I’ve spent a lot of time lately telling myself that I don’t have a map.
That’s been true, and in some ways, it’s been comforting. A map suggests routes and timelines and destinations. It suggests confidence. It suggests that someone knows how this is supposed to go.
I don’t.
But as the weeks pass, I’m realizing that even without a map, landmarks are coming into view.
There are dates on the calendar now. Not dramatic ones, and not ones I want to narrate in detail, but meaningful ones. Moments where things that have been suspended will start to settle. Where uncertainty will narrow, even if it doesn’t disappear.
I still don’t know how all of this will look when it’s finished. I don’t know the exact shape of my days or where everything will land. There are decisions I haven’t made yet, and some I won’t be able to make alone.

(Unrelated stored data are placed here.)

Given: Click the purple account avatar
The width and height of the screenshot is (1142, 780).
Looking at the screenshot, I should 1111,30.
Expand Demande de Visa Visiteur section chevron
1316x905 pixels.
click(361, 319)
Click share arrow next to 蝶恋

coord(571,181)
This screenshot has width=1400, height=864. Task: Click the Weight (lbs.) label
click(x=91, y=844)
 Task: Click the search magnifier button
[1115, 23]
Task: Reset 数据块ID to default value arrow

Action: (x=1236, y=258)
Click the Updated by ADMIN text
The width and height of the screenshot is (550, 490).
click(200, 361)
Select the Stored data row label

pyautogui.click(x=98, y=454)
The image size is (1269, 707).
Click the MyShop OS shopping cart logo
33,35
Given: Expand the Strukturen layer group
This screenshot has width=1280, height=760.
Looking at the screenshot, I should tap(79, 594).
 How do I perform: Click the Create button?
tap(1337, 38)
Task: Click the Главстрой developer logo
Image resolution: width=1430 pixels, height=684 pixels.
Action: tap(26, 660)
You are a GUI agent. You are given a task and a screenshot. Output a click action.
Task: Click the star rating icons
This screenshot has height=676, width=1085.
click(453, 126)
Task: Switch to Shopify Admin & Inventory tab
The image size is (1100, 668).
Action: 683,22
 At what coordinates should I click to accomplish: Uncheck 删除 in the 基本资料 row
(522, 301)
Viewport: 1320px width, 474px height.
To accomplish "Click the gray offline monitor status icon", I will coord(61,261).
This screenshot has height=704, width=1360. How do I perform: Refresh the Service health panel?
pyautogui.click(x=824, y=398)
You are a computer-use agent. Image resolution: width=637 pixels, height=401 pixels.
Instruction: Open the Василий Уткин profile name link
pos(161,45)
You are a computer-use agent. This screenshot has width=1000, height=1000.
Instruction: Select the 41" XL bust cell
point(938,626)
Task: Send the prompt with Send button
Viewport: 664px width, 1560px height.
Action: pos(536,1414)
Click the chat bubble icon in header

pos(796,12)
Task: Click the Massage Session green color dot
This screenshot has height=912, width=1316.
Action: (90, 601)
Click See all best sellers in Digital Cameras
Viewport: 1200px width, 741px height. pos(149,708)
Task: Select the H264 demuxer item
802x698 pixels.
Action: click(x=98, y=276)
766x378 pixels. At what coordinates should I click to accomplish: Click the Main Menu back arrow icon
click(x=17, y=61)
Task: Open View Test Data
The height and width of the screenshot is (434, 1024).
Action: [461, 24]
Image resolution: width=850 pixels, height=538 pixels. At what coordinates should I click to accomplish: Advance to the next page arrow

But there are things I do know.
I know I want custody. I know I want stability for my kids. I know that taking care of my family comes first, even when it’s hard and even when it’s expensive. I know that the debt and the mess left behind don’t get ignored just because they’re uncomfortable. They get faced, one step at a time.
I know that whatever comes next has to fit the reality I’m in now, not the life I imagined a few years ago. I’m not trying to rebuild an old version of things. I’m trying to build something that can actually hold.
Those aren’t plans. They’re not strategies. They don’t tell me how any of this will work.
They’re landmarks.
They’re fixed points I can orient toward when everything else feels vague. They tell me which direction matters, even if I don’t yet know the route. They help me decide what gets my energy and what doesn’t, what I’m willing to compromise on and what I’m not.
For a long time, I thought maps came first, and movement followed. Now I’m learning that sometimes it works the other way around. Sometimes you move carefully, paying attention, until enough of the landscape reveals itself enough to sketch something resembling a path.
I’m not there yet.
But I don’t feel lost in the same way I used to. I can see what I’m walking toward, even if I can’t see how to get there. That has been enough to keep me moving through the uncertainty without rushing past it.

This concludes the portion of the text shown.